▶ **PROBLEM DESCRIPTION**:
Show every line in the records below that contains the word "Package".

[Collected data entries]
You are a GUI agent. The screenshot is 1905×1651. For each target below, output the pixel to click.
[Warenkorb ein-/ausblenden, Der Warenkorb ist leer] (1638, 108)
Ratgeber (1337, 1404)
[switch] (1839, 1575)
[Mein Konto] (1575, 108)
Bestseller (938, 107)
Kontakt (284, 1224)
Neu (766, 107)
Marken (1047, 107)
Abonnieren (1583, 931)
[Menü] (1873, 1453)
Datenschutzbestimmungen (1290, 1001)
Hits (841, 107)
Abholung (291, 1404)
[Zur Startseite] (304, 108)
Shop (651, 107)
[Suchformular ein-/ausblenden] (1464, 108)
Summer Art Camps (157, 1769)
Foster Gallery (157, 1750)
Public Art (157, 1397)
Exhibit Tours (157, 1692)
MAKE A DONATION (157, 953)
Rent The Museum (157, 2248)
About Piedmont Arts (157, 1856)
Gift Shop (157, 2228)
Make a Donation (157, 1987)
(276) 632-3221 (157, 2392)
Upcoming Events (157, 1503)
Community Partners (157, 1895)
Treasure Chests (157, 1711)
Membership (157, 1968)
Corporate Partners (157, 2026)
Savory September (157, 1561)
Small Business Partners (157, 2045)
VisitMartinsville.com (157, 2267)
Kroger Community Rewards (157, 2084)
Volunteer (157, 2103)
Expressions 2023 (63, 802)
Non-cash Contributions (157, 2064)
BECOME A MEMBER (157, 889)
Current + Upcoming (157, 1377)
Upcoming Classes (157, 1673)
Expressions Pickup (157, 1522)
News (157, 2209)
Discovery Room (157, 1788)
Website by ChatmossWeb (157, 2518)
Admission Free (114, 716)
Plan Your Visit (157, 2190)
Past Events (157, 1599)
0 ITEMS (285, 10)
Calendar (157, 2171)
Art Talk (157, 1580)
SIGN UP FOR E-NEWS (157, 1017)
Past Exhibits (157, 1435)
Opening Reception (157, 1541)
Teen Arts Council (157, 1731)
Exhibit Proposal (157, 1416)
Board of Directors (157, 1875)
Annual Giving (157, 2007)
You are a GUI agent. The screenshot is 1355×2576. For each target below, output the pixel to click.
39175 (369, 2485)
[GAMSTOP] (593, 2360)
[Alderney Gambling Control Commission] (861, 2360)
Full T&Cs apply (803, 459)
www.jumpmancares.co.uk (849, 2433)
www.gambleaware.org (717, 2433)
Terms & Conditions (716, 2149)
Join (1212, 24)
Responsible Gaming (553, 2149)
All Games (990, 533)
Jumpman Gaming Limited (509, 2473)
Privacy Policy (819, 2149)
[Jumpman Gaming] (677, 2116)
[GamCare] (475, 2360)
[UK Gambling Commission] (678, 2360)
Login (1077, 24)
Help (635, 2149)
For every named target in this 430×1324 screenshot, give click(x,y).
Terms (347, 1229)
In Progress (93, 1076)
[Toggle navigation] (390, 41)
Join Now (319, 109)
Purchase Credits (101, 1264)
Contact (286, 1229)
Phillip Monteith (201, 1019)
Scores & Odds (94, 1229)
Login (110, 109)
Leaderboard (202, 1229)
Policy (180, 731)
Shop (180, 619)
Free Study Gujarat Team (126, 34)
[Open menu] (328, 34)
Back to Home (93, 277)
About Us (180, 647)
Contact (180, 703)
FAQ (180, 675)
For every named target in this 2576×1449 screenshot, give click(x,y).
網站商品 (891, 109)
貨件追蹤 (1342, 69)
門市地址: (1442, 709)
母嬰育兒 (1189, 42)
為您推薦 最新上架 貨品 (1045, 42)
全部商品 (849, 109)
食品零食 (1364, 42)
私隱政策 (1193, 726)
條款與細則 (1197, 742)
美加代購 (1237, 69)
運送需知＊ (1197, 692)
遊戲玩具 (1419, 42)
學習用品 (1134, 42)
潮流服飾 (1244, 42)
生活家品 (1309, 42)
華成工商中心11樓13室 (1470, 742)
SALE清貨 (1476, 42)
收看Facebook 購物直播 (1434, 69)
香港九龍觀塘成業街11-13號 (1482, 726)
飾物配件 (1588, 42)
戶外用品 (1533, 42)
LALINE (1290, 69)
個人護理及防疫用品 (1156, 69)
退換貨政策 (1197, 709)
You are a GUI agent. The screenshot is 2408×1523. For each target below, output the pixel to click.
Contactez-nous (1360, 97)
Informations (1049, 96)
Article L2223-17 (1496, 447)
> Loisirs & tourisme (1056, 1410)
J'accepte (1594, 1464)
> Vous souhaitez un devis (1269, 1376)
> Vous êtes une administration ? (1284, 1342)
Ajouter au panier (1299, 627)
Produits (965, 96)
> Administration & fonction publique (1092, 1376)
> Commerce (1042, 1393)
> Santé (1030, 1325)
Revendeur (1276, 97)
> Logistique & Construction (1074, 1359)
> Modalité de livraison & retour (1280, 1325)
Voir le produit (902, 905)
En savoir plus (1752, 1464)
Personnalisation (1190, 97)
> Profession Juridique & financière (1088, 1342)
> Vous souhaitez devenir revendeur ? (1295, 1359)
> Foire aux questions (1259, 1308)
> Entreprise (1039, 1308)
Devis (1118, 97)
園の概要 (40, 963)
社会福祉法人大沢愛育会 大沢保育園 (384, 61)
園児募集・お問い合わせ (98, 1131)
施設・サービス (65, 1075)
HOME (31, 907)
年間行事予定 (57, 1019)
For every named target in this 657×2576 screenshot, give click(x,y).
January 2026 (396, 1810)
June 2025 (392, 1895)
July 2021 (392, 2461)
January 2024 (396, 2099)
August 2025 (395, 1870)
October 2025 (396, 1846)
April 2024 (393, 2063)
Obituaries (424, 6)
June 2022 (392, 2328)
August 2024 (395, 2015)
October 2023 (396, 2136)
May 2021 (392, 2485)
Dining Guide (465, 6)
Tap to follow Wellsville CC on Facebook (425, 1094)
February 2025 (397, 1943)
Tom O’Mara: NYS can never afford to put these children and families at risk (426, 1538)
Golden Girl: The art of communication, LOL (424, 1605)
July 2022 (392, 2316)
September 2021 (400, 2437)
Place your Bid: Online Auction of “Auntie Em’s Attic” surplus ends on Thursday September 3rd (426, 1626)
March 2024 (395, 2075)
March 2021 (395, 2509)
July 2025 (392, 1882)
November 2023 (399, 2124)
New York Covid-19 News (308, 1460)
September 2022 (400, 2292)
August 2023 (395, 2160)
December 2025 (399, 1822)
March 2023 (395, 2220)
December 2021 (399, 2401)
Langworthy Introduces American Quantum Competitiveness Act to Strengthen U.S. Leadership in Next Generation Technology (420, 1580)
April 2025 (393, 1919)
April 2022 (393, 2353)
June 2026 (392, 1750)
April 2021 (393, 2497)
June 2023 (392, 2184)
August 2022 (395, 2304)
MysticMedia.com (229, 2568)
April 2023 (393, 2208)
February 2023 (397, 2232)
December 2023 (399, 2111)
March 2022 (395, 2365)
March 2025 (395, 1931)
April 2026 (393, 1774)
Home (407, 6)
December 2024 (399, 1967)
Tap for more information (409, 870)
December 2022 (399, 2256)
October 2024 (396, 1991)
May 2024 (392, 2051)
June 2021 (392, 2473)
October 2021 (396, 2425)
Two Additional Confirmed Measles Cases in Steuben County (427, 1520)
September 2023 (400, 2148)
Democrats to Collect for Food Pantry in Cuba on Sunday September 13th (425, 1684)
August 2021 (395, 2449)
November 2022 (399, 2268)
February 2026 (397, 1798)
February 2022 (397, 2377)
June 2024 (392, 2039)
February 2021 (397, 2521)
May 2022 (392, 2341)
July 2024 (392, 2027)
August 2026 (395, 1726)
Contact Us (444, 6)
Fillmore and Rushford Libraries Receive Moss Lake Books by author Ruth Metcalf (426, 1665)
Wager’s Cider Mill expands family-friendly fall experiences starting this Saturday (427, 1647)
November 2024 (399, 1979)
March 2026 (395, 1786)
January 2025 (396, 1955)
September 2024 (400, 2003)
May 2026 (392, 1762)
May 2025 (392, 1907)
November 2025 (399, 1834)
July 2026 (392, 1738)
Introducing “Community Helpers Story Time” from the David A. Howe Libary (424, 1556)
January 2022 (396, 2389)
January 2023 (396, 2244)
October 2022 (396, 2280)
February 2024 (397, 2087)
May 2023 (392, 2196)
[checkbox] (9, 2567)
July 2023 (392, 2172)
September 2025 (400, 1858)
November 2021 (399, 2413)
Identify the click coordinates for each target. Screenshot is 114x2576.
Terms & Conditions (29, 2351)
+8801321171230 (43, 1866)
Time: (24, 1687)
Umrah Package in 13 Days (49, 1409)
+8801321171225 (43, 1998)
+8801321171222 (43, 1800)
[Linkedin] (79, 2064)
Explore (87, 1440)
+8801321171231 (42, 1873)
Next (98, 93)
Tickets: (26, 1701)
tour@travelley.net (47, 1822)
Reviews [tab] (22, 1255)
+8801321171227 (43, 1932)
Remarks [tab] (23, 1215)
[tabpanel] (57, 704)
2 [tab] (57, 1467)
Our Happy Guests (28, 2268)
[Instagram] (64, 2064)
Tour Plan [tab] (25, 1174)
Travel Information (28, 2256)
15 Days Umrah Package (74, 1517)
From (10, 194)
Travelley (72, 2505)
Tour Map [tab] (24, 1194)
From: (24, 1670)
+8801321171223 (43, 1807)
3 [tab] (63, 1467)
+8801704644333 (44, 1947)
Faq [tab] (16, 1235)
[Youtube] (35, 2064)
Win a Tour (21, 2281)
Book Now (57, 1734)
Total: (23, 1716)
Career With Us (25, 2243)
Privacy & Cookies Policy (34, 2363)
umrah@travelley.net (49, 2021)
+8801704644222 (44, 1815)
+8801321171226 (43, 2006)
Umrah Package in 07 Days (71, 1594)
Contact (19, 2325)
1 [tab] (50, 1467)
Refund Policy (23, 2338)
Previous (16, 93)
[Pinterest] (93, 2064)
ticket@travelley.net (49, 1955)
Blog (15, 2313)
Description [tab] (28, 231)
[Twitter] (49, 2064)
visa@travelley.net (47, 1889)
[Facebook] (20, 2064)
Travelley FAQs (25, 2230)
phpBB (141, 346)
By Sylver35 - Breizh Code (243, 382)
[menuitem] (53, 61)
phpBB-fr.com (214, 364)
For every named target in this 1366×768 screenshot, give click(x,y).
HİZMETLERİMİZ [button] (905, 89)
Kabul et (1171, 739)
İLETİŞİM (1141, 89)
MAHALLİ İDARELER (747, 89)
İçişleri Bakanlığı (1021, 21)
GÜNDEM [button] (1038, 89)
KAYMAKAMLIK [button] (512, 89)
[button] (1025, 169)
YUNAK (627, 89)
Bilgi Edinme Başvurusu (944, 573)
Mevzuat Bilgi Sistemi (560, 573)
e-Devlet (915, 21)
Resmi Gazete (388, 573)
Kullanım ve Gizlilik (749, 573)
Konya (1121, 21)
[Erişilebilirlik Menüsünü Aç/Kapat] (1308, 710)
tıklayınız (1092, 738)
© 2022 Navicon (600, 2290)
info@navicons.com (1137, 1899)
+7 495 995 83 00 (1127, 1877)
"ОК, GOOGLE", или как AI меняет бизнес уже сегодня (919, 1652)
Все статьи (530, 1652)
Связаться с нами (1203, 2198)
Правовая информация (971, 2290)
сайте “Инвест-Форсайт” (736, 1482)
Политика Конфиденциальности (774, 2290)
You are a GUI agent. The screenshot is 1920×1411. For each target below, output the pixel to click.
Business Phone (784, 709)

▶ **PROBLEM SOLUTION**:
Umrah Package in 13 Days (49, 1409)
15 Days Umrah Package (74, 1517)
Umrah Package in 07 Days (71, 1594)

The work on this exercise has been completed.